После чего протянул с непередаваемым выражением чего-то среднего между презрением и превосходством:

— Да-а-а-а!..

И вдруг все поехало обратно: губу подобрал, голову опустил, раскрыл глаза, моргнул и вновь принял свой обыкновенный, более или менее человеческий вид.

Я догадался: какой ужас! Это ведь он на одно только мгновение всерьез слова Калабарова принял. Ведь знаются сто лет, друг он ему, в курсе, что ничего серьезного не пишет и что никакой не конкурент…

Выходит, и впрямь это чувство сильнее разума. Услышал «и сам в некотором роде», рефлекторно продолжил до «писатель», и вот тебе инстинкт: подобрался как лев перед прыжком, зачугунел хуже Гоголя на бульваре и готов на самое худшее.

Честно сказать, я содрогнулся.

— Да ладно тебе, — снисходительно улыбаясь, Красовский махнул рукой. — Тоже мне писака.

— А поэма «Судьба унитаза»? — Заговорив о своем, Калабаров потерял присущую ему ироническую солидность и сделался по-мальчишески запальчив. — В анналы войдет, уж поверь. «Скажи, скажи мне, милый унитаз, судьба какая ждет в Отчизне нас?..»

— Ишь раздухарился! — пробурчал Красовский.

— «Ты мне собрат по жизни и судьбе: что дарят мне, то я дарю тебе!..» Дальше там еще лучше, — со вздохом заметил Юрий Петрович, обретая обычную сдержанность. — Между прочим, мог бы потратить пять минут, чтобы убедиться.

— Спешить некуда, — ободрил Красовский. — Впереди вечность. Достань, пожалуйста, рюмку.

***

Он уже осторожно поднес горлышко к стопке — и в эту самую минуту дверь кабинета распахнулась без стука, но с треском.

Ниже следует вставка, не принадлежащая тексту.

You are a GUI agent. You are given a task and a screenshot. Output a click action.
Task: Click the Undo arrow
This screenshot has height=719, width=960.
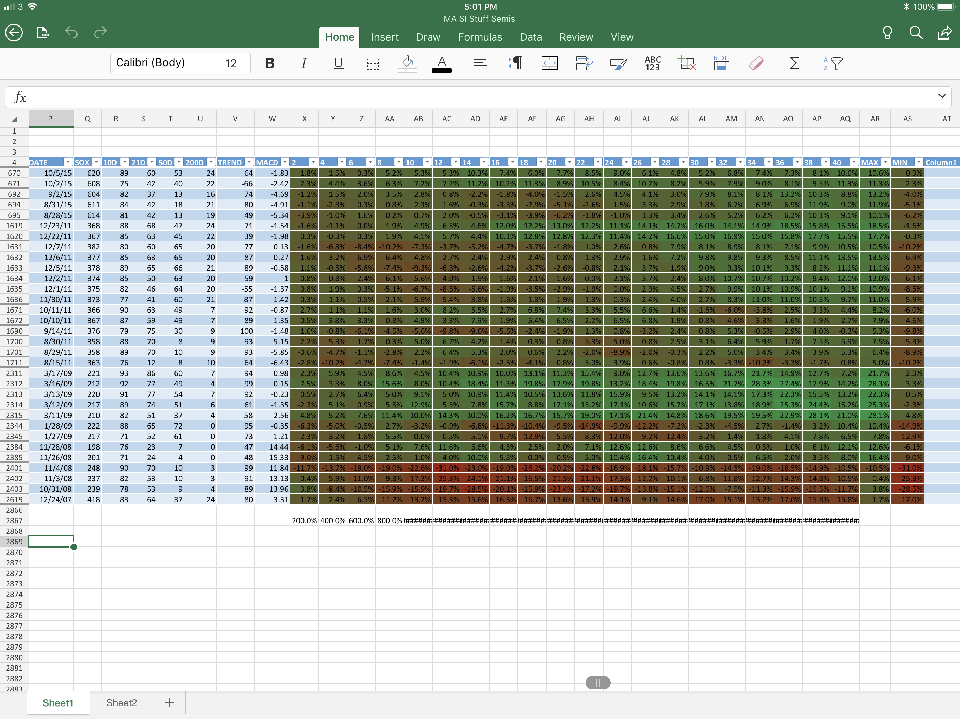[72, 33]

Оба моих друга застыли в немом изумлении, оборотившись ко входу.

Я тоже вздрогнул, но хватило мгновения, чтобы уяснить: две фигуры, появившиеся на пороге, давно мне знакомы. Поэтому я следил преимущественно за бутылкой: ей стоило лишь накрениться в руке Красовского еще на долю градуса, чтобы коньяк потек сначала в рюмашку, а затем и на стол.

— Добрый день, Юрий Петрович! — сказала Махрушкина с интонацией более издевательски-иезуитской, чем приветливой.

При этом она так неестественно и по-людоедски улыбалась, что ее физиономией можно было, наверное, отгонять злых духов: толстый слой пудры придавал ей мертвенную белизну, поверх которой страшно горели огромные глаза — точнее, дьявольски зачерненные подглазья и веки. Левый маленько потек; поскольку дождя за окном не наблюдалось, это можно было объяснить только чрезмерной потливостью.

— Здрасти, — пробормотал выглядывавший из-за плеча начальницы Панфутьев. То ли, черт бы его побрал, Пафнутьев — никогда не мог толком запомнить.

Взгляд Махрушкиной застыл на рюмке.

Явно преололевая охватившее его окаменение, Красовский оторвал от нее, так и не наполнившейся, горлышко бутылки и стал нервно навинчивать крышку.